▶ _Dataset_:
══════════

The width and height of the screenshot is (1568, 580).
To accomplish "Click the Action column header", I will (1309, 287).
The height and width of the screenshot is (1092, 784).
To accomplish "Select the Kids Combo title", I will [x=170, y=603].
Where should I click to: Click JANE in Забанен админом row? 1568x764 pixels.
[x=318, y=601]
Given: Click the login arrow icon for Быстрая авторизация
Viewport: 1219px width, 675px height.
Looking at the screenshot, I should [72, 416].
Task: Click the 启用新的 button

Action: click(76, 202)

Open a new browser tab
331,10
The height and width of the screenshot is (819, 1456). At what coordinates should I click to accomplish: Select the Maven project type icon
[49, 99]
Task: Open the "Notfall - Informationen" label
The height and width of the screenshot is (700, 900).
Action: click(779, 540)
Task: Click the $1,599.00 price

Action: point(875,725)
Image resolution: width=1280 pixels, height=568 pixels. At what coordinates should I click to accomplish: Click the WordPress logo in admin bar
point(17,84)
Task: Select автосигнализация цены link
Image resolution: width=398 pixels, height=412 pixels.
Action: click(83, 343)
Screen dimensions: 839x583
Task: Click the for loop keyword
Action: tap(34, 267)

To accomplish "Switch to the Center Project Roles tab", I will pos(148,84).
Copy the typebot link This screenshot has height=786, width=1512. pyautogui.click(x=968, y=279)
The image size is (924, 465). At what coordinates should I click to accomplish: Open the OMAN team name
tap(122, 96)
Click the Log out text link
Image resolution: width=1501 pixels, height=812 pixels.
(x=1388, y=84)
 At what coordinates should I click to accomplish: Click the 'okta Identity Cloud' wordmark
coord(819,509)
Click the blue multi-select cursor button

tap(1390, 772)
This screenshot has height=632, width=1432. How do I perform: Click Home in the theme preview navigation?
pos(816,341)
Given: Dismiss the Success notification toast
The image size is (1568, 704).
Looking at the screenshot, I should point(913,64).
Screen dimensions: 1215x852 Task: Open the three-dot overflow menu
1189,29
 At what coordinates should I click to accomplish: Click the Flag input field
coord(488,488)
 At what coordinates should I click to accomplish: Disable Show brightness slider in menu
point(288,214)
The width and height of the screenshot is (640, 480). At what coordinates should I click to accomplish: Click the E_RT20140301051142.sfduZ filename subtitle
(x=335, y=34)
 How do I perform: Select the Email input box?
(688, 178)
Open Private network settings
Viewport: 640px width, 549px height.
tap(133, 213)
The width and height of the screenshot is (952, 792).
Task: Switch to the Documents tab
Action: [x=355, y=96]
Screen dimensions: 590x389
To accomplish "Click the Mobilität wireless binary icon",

══════════

▶ _Exercise instructions_: Return the number of lines in the records holding the string "will", without any other words.

▶ _Written answer_: 3